--- begin ---

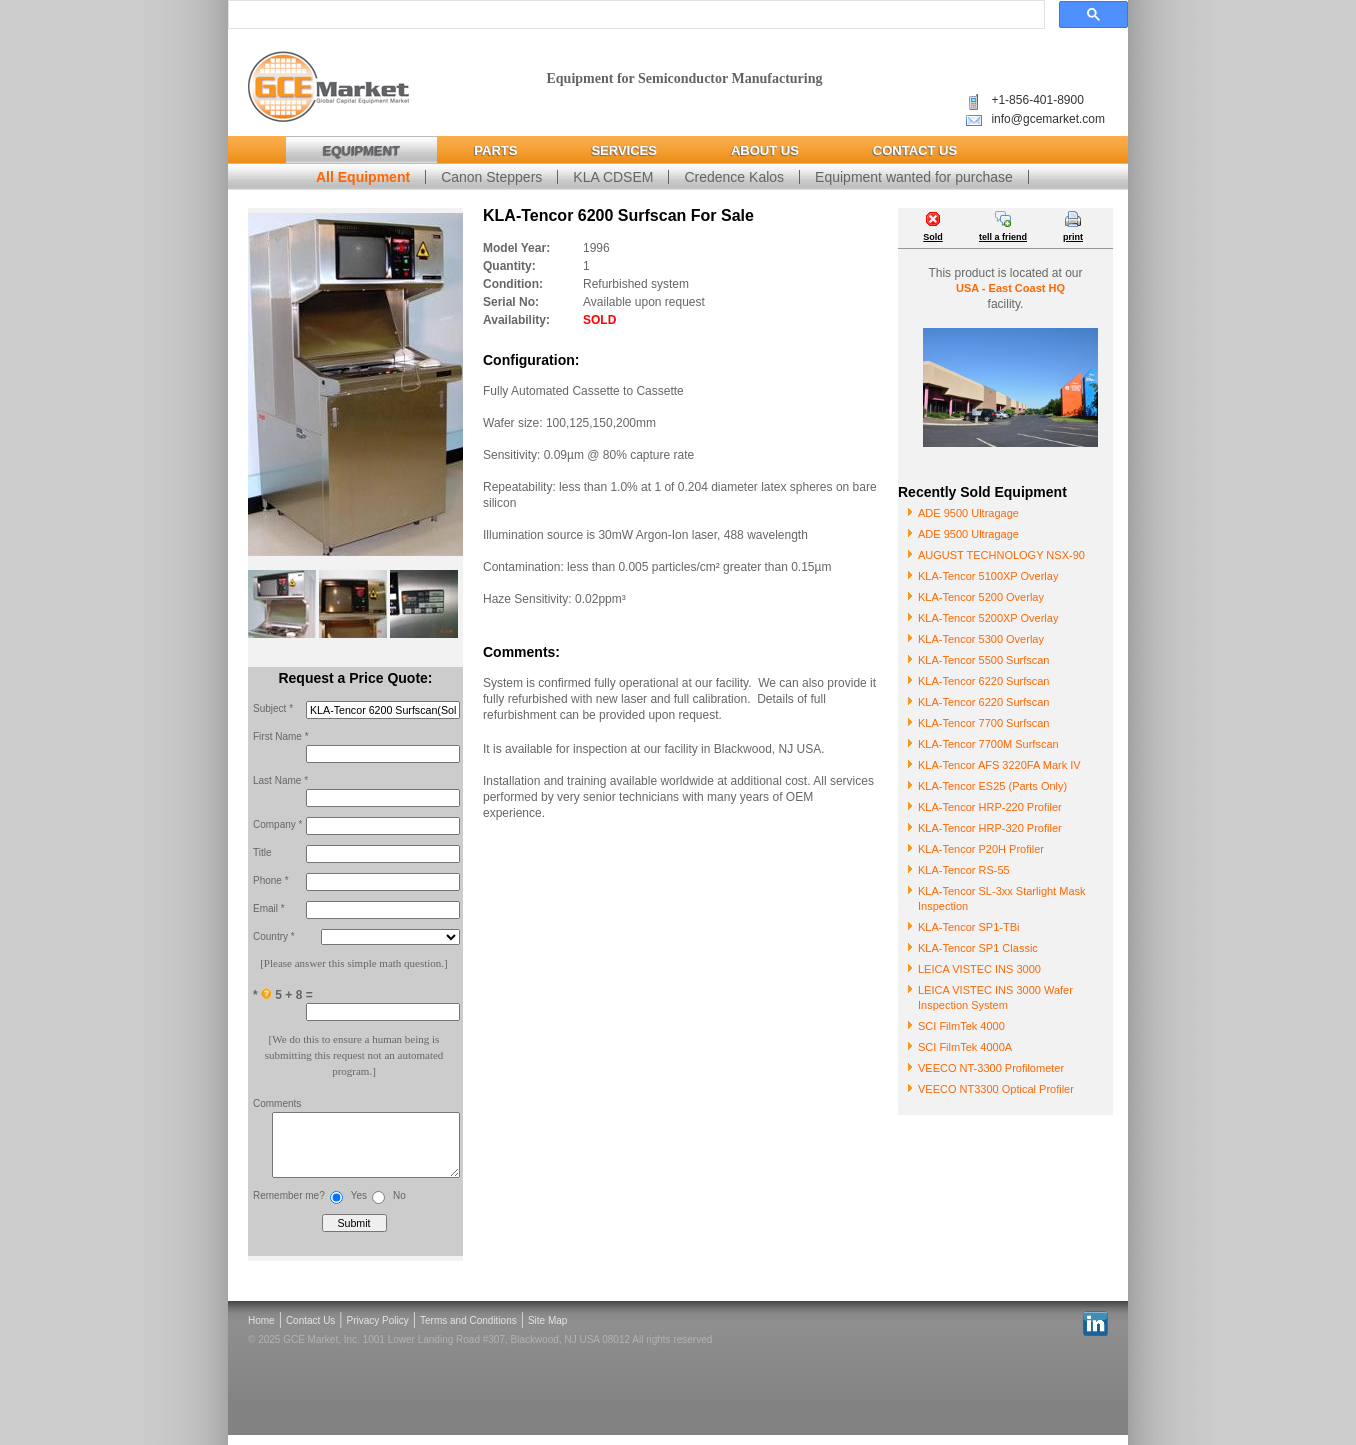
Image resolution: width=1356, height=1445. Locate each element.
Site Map (547, 1330)
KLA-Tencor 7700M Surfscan (988, 744)
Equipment (361, 150)
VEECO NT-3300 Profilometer (991, 1068)
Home (261, 1330)
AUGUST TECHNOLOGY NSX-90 (1001, 555)
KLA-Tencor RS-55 (964, 870)
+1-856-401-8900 (1037, 100)
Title (262, 852)
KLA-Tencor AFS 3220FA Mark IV (999, 765)
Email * (269, 908)
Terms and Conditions (468, 1330)
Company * (277, 824)
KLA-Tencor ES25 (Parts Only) (992, 786)
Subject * (273, 708)
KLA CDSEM (613, 177)
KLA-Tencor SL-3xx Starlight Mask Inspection (1002, 898)
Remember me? (289, 1205)
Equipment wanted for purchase (914, 177)
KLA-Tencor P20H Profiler (981, 849)
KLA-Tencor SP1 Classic (978, 948)
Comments (277, 1103)
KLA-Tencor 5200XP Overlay (988, 618)
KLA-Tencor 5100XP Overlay (988, 576)
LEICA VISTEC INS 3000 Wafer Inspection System (995, 997)
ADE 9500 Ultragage (968, 513)
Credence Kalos (734, 177)
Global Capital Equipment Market (328, 87)
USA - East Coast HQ (1010, 288)
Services (624, 150)
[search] (634, 15)
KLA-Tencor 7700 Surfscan (983, 723)
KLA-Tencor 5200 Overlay (981, 597)
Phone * (271, 880)
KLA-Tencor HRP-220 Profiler (990, 807)
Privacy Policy (378, 1330)
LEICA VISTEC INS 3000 (979, 969)
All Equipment (363, 177)
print (1073, 237)
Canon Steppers (491, 177)
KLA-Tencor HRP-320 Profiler (990, 828)
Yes (359, 1205)
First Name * (281, 736)
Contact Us (915, 150)
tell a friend (1003, 237)
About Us (765, 150)
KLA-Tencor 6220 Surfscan (983, 681)
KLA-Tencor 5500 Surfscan (983, 660)
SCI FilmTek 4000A (965, 1047)
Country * (274, 936)
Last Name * (280, 780)
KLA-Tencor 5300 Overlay (981, 639)
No (399, 1205)
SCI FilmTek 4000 (961, 1026)
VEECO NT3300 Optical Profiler (996, 1089)
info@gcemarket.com (1048, 119)
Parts (495, 150)
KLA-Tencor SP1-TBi (968, 927)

--- end ---

• [Task brief] Print all of the material above again without any changes, leaving out the pictures.

• [Complete output]
Image resolution: width=1356, height=1445. Locate each element.
Site Map (547, 1330)
KLA-Tencor 7700M Surfscan (988, 744)
Equipment (361, 150)
VEECO NT-3300 Profilometer (991, 1068)
Home (261, 1330)
AUGUST TECHNOLOGY NSX-90 (1001, 555)
KLA-Tencor RS-55 (964, 870)
+1-856-401-8900 (1037, 100)
Title (262, 852)
KLA-Tencor AFS 3220FA Mark IV (999, 765)
Email * (269, 908)
Terms and Conditions (468, 1330)
Company * (277, 824)
KLA-Tencor ES25 (Parts Only) (992, 786)
Subject * (273, 708)
KLA CDSEM (613, 177)
KLA-Tencor SL-3xx Starlight Mask Inspection (1002, 898)
Remember me? (289, 1205)
Equipment wanted for purchase (914, 177)
KLA-Tencor P20H Profiler (981, 849)
KLA-Tencor SP1 Classic (978, 948)
Comments (277, 1103)
KLA-Tencor 5200XP Overlay (988, 618)
KLA-Tencor 5100XP Overlay (988, 576)
LEICA VISTEC INS 3000 Wafer Inspection System (995, 997)
ADE 9500 Ultragage (968, 513)
Credence Kalos (734, 177)
Global Capital Equipment Market (328, 87)
USA - East Coast HQ (1010, 288)
Services (624, 150)
[search] (634, 15)
KLA-Tencor 7700 Surfscan (983, 723)
KLA-Tencor 5200 Overlay (981, 597)
Phone * (271, 880)
KLA-Tencor HRP-220 Profiler (990, 807)
Privacy Policy (378, 1330)
LEICA VISTEC INS 3000 (979, 969)
All Equipment (363, 177)
print (1073, 237)
Canon Steppers (491, 177)
KLA-Tencor HRP-320 Profiler (990, 828)
Yes (359, 1205)
First Name * (281, 736)
Contact Us (915, 150)
tell a friend (1003, 237)
About Us (765, 150)
KLA-Tencor 6220 Surfscan (983, 681)
KLA-Tencor 5500 Surfscan (983, 660)
SCI FilmTek 4000A (965, 1047)
Country * (274, 936)
Last Name * (280, 780)
KLA-Tencor 5300 Overlay (981, 639)
No (399, 1205)
SCI FilmTek 4000 (961, 1026)
VEECO NT3300 Optical Profiler (996, 1089)
info@gcemarket.com (1048, 119)
Parts (495, 150)
KLA-Tencor SP1-TBi (968, 927)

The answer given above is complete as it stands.